Türkiye'de taşeronlaşmanın hızla arttığını ifade eden Kılıçdaroğlu, ''
TBMM dahil, bütün bakanlıklar, bütün kamu kuruluşları taşeron elleriyle temizleniyor. Sosyal demokrat bir parti olarak,
insan hakları yanlısı bir parti olarak iktidar olduğumuzda hiçbir kamu kuruluşunda taşeronlaşmaya izin vermeyeceğiz. Taşeron işçiler nerede çalışıyorsa o kurumun işçisi olacak' diye konuştu.
''TÜRKİYE'NİN SORUNLARINA TALİBİZ''
Türkiye'nin en karmaşık sorununun Doğu ve Güney
doğu sorunu olduğunu anlatan Kılıçdaroğlu, şöyle devam etti:
''Yani
Kürt sorunu dediğimiz olay... Bu konuya en hazırlıklı parti CHP.

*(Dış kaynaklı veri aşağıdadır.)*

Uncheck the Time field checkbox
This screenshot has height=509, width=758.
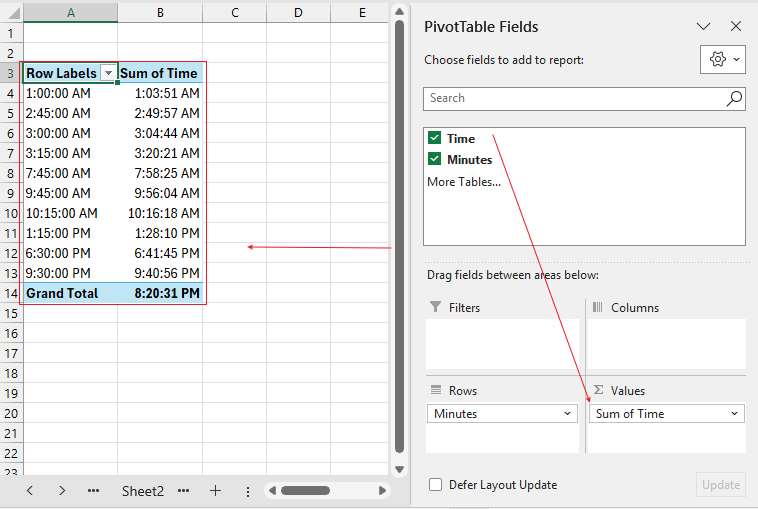point(434,139)
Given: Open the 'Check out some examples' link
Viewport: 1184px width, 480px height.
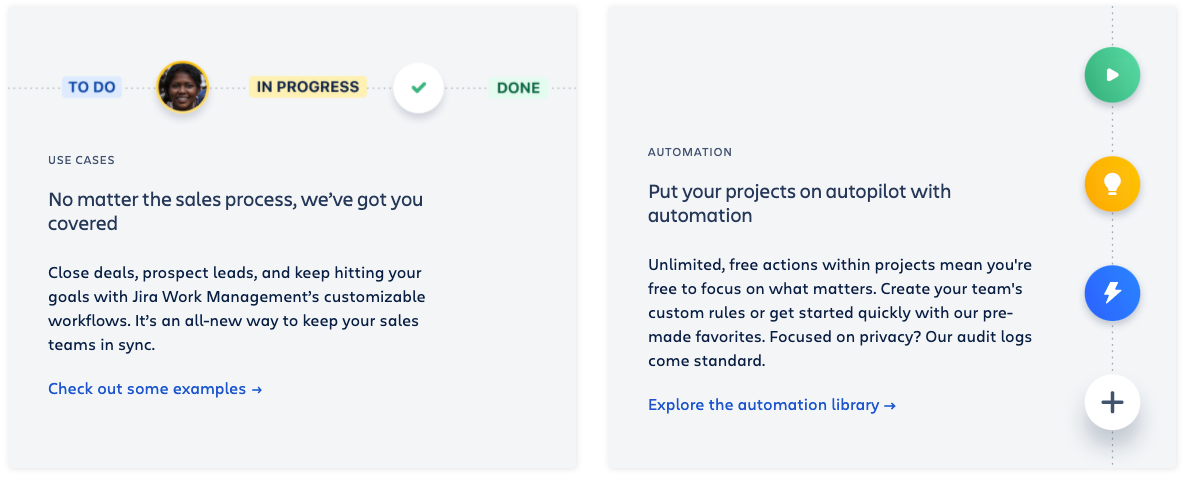Looking at the screenshot, I should [x=147, y=389].
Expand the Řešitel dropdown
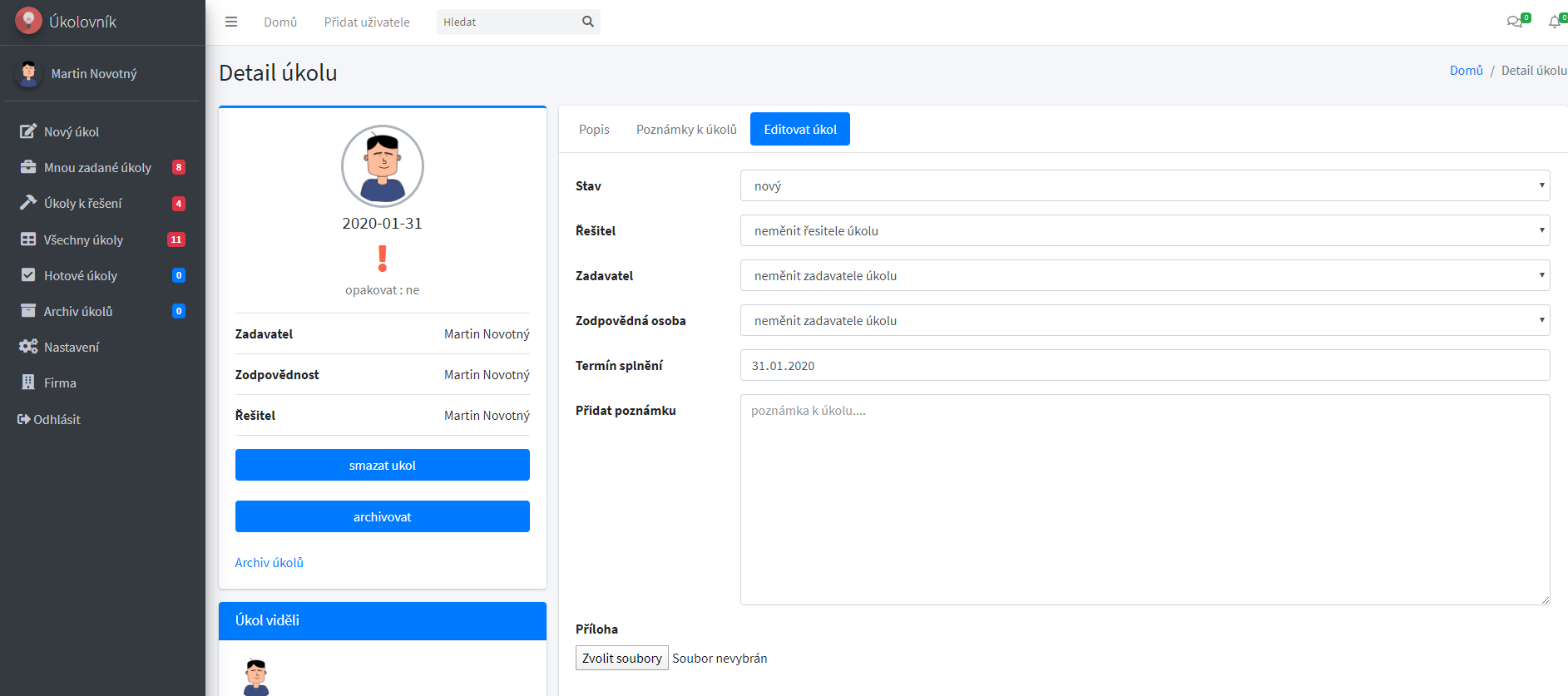Image resolution: width=1568 pixels, height=696 pixels. pos(1145,230)
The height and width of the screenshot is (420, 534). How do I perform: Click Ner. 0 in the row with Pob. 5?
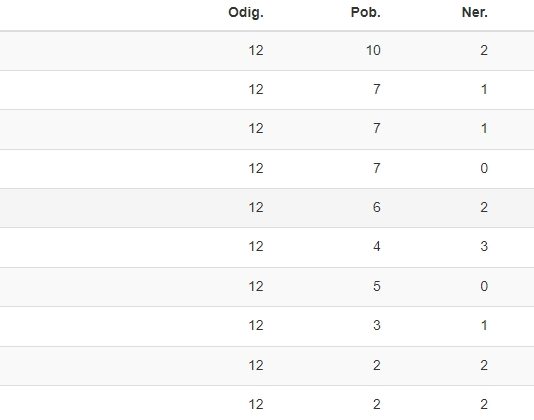(484, 286)
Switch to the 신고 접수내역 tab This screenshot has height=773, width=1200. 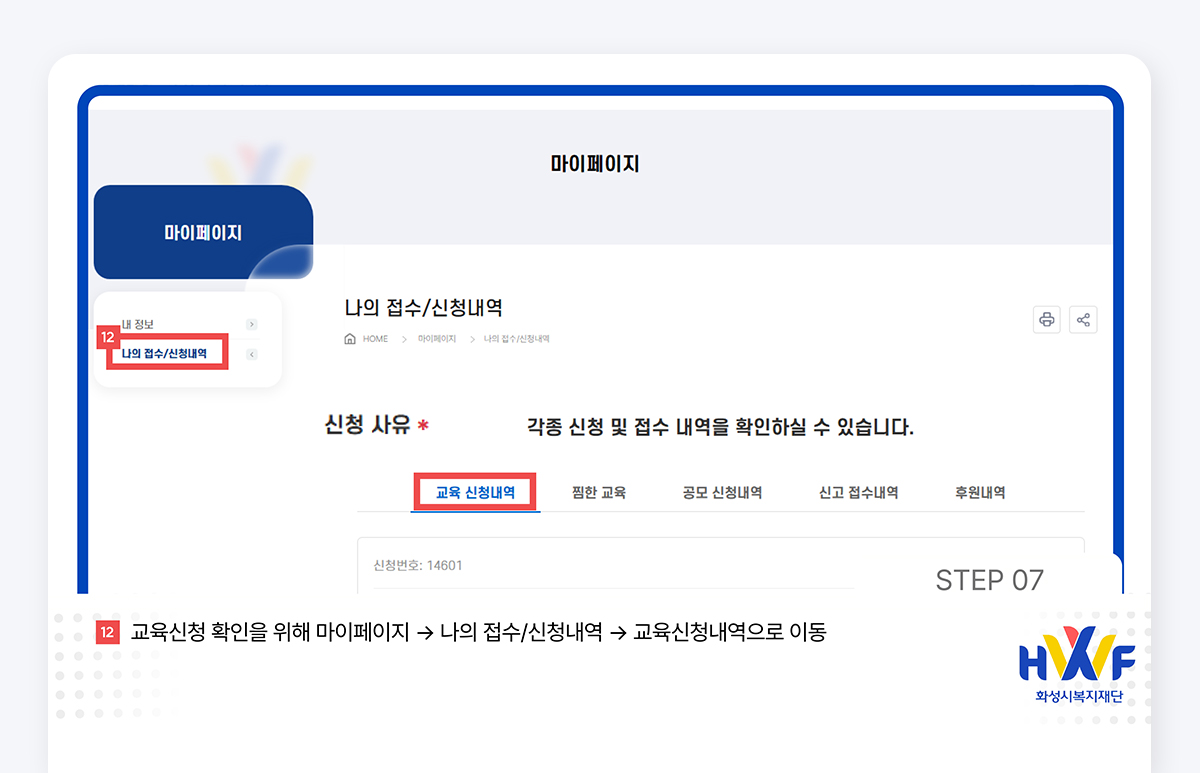pos(858,491)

Kürt sorunuyla ilgili başka
rapor yazan var mı, görüş bildiren var mı? 'Çözüm' diyorlar, '
açılım' diyorlar, ne olduğu belli değil. Çünkü talimat başka yerden geliyor. Kendi iç dinamikleriyle, kendi bilgisiyle, kendi birikimi, kendi
akıl ve mantığı ile çözüm üretmeyen bir topluma, dışarıdan çözüm dayatılır. İşte geldiğimiz nokta o. AKP'nin içinde bulunduğu çıkmaz o. Dışarıdan dayatılan çözüm Türkiye'de kabul görmez. Biz kendi iç dinamiklerimizle çözeceğiz. Etnik kimlik ayrışmasına asla ve asla izin vermeyeceğiz. Türkiye'nin sorunlarına talibiz. Türkiye'nin sorunlarını çözecek tek parti CHP'dir, ikinci bir parti yoktur.''
Partililerden, vatandaşların ayağına gidip, CHP'nin sorunları nasıl çözeceğini anlatmalarını isteyen Kılıçdaroğlu, CHP olarak iktidara geldiklerinde ilk yapacakları işin siyasi ahlak yasasını çıkartmak olacağını ifade etti.
CHP
İstanbul İl Başkanı
Gürsel Tekin ve Mersin Büyükşehir Belediye Başkanı Macit Özcan'ın da kısa bir konuşma yaptığı kongreye, CHP Mersin milletvekilleri ile çok sayıda partili katıldı.